WHAT THIS TASK INVOLVES:
Leave out every line before the one that contains "Image resolution: width=908". Please restate that line and the rest of the data word for word, through the end.

━━ SOURCE INFORMATION

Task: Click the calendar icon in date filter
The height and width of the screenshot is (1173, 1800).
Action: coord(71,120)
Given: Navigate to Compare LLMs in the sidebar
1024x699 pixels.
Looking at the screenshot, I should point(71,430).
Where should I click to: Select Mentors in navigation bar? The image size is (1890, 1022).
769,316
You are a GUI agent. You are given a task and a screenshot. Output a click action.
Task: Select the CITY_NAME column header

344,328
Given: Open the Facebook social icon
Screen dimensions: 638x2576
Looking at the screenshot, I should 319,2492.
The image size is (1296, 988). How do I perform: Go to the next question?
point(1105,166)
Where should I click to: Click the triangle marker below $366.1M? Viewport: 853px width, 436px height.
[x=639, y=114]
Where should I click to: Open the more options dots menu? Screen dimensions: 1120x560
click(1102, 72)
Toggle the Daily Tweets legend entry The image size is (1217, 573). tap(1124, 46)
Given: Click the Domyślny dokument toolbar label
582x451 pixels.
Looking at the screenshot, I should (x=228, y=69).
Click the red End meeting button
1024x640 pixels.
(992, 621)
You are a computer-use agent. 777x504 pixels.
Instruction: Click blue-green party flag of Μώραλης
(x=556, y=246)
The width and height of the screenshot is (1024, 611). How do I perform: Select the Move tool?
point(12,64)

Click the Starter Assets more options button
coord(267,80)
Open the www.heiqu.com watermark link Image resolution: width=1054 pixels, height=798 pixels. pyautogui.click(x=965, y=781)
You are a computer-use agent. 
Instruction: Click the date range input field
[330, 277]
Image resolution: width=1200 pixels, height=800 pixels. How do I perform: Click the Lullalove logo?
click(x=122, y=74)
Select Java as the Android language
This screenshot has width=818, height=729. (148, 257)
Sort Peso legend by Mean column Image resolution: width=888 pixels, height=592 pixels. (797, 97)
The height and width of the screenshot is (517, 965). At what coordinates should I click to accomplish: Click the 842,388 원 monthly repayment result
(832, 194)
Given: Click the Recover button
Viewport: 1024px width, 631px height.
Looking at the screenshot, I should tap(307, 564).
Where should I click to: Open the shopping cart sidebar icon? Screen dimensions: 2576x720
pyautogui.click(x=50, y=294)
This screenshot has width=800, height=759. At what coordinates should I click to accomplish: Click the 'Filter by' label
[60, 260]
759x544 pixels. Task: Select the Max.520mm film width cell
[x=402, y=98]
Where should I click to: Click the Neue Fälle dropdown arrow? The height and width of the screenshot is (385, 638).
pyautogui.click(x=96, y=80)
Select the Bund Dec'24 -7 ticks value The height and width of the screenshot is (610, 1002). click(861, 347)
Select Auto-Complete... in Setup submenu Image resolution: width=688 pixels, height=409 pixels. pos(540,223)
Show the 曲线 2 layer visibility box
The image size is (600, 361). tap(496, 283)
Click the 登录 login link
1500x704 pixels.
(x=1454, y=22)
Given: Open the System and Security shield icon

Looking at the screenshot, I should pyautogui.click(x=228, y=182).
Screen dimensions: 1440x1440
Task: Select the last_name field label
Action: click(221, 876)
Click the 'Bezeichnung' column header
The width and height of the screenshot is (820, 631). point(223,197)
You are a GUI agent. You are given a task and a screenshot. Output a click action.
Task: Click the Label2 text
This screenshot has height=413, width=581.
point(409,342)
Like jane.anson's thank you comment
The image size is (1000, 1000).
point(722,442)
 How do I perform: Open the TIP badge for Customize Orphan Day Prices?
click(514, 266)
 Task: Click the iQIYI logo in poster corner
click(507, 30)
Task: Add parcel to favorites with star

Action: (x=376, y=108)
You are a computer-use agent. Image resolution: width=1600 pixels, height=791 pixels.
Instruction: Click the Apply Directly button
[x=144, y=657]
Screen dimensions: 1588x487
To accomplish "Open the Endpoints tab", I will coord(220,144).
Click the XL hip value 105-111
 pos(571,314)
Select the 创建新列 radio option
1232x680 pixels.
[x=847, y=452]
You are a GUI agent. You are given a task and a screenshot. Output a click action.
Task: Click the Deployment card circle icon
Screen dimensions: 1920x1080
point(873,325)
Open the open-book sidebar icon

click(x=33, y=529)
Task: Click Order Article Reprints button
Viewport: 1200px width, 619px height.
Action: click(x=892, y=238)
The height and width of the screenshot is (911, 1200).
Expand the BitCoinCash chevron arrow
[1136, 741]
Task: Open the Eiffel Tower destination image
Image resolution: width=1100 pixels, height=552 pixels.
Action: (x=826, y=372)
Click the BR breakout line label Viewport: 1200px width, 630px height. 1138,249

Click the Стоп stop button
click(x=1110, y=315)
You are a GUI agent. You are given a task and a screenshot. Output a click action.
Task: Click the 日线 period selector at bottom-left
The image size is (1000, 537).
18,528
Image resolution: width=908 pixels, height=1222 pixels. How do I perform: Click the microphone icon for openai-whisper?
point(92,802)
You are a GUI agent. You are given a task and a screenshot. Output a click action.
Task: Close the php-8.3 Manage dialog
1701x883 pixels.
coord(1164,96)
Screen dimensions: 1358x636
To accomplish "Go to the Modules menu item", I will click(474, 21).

━━━━

ANSWER TO THE EXERCISE:
Image resolution: width=908 pixels, height=1222 pixels. How do I perform: Click the microphone icon for openai-whisper?
point(92,802)
You are a GUI agent. You are given a task and a screenshot. Output a click action.
Task: Close the php-8.3 Manage dialog
1701x883 pixels.
coord(1164,96)
Screen dimensions: 1358x636
To accomplish "Go to the Modules menu item", I will click(474, 21).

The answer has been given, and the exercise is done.